源具顕 みなもとのともあき 生年未詳〜弘安十(?-1287)

生年は文応元年(1260)頃かという(岩佐美代子説)。村上源氏。内大臣通親の裔。従二位参議具氏の子。母は法印任快女。左中将具忠はじめ三子がある。
伏見院春宮時代の近臣。『中務内侍日記』には土御門少将・播磨中将の名で登場する。侍従・左近少将などを経て、左中将に至る。弘安十年(1287)六月、正四位下に叙せられる。同年十一月七日(九日とも)、卒去。二十代半ばであったと見られる。
初期京極派歌人。弘安八年(1285)四月の京極派歌合に出詠。同九年閏十二月、百十首の歌を詠み、これが「看聞日記紙背文書」として伝わる。勅撰入集は玉葉集の二首のみ。弘安三年(1280)の「弘安源氏論議」に参加し、筆録の役をつとめた。

 

その下のきりぎりすだに音もせで冬がれ蓬たてるすごしも(詠百首和歌)

【通釈】その下にいる蟋蟀さえ音も立てず、冬枯れした蓬(よもぎ)の立っている姿の荒涼として物寂しいことよ。

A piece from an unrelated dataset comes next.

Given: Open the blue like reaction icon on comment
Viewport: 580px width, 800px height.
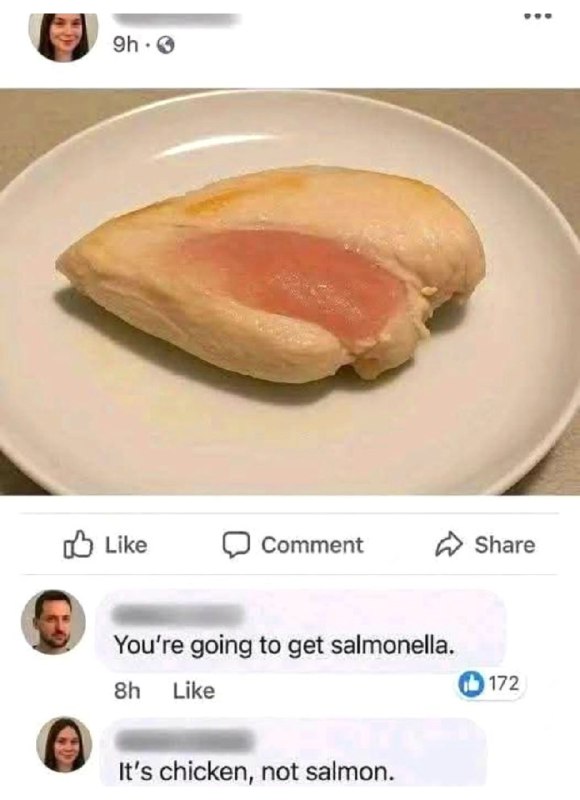Looking at the screenshot, I should tap(470, 685).
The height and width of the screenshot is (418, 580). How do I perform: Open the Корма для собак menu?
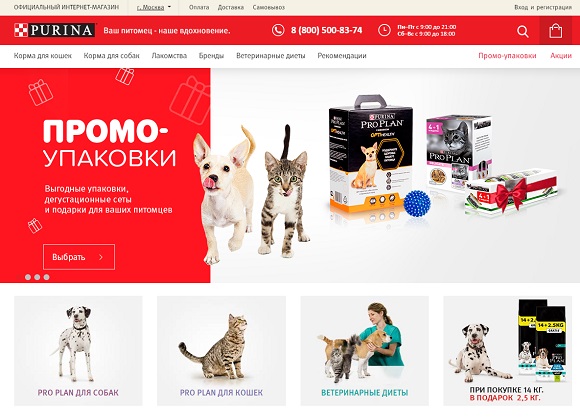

【補記】「看聞日記紙背文書」として残された、弘安九年閏十二月の百首歌。冬の叙景を中心に詠んでいる。京極歌風形成期の重要な歌群として高く評価された(岩佐美代子『京極派歌人の研究』)。

【参考歌】曾禰好忠「後拾遺集」
なけやなけ蓬が杣のきりぎりすすぎゆく秋はげにぞかなしき

 

こぼれちる雪の村雲たえだえにあはれさびしき年のはてかな(詠百首和歌)

【通釈】こぼれるように空から舞い散る雪。見上げれば叢雲が途切れ途切れに浮かんでいて、ああ何と寂しい一年の終りだろうか。

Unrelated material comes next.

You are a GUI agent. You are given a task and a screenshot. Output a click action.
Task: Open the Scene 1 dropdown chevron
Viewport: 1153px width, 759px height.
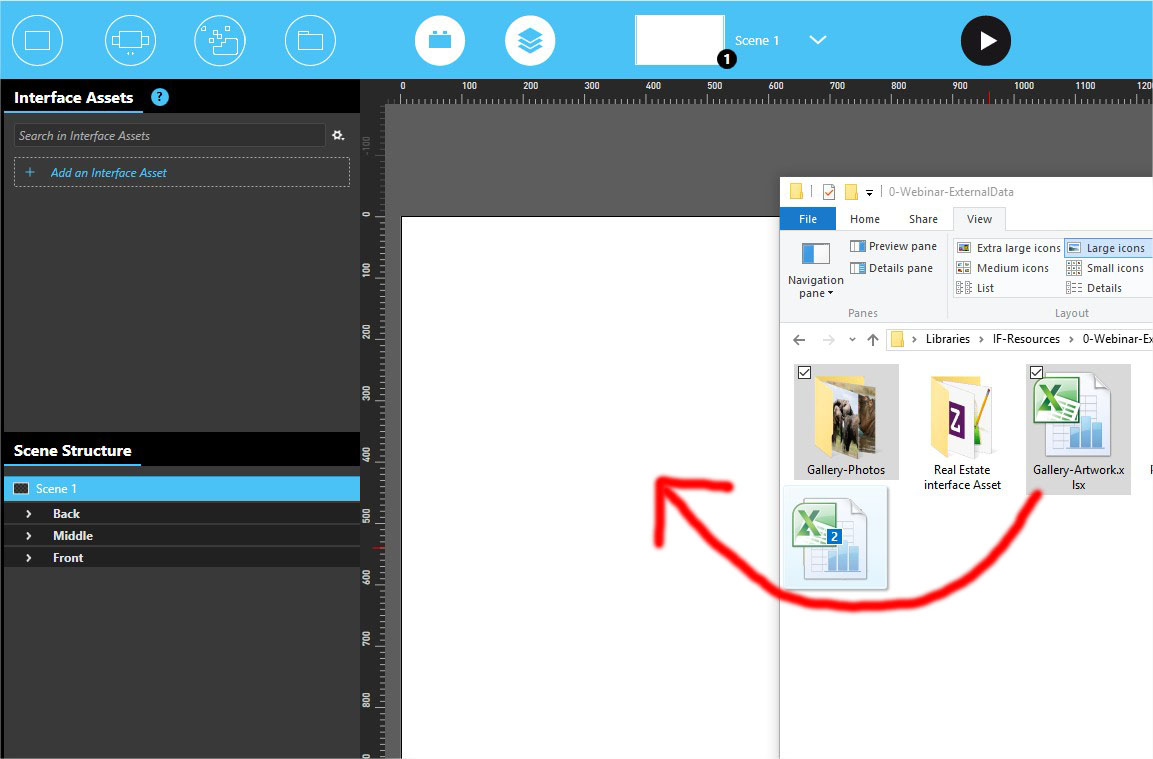coord(817,40)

【補記】「こぼれちる」は涙を暗示し、「たえだえ」は切迫した心情を伝える。景情融け合った一首。

寄枕恋

かたみとてなれし枕を手ならせばそのうつり香のうすくなりゆく(弘安八年四月歌合)

【通釈】忘れ形見と思って、恋人の使い馴れた枕にいつも手を触れて過ごしていたら、あの人の移り香がだんだん薄くなってゆく。

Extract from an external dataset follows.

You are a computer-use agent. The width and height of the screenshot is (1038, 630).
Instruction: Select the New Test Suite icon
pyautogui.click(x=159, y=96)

【補記】「かたみ」は、逢えない期間、恋人を思い出すよすがとしたもの。恋人が死んでしまったわけではない。弘安八年(1285)四月、二十番二十題の歌合、十六番右勝。判詞(伏見院筆か)は「恋の心も殊にかなしく、尤勝とすべし」。

【本歌】清原元輔「後拾遺集」
うつりがのうすくなりゆくたきもののくゆる思ひにきえぬべきかな

題しらず

秋にそふうれへもかなしいつまでと思ふわが身の夕ぐれの空(玉葉1954)

【通釈】ただでさえ悲しい秋に、さらに加わる我が身の憂い。いつまでの命かと思いつつ眺める、夕暮の空よ。

【補記】作者は親しく仕えた春宮熙仁(ひろひと)親王(伏見天皇)の即位を目前に、二十代半ばで夭折した。いつの作とも知れないが、近い死を予感していたかのような一首。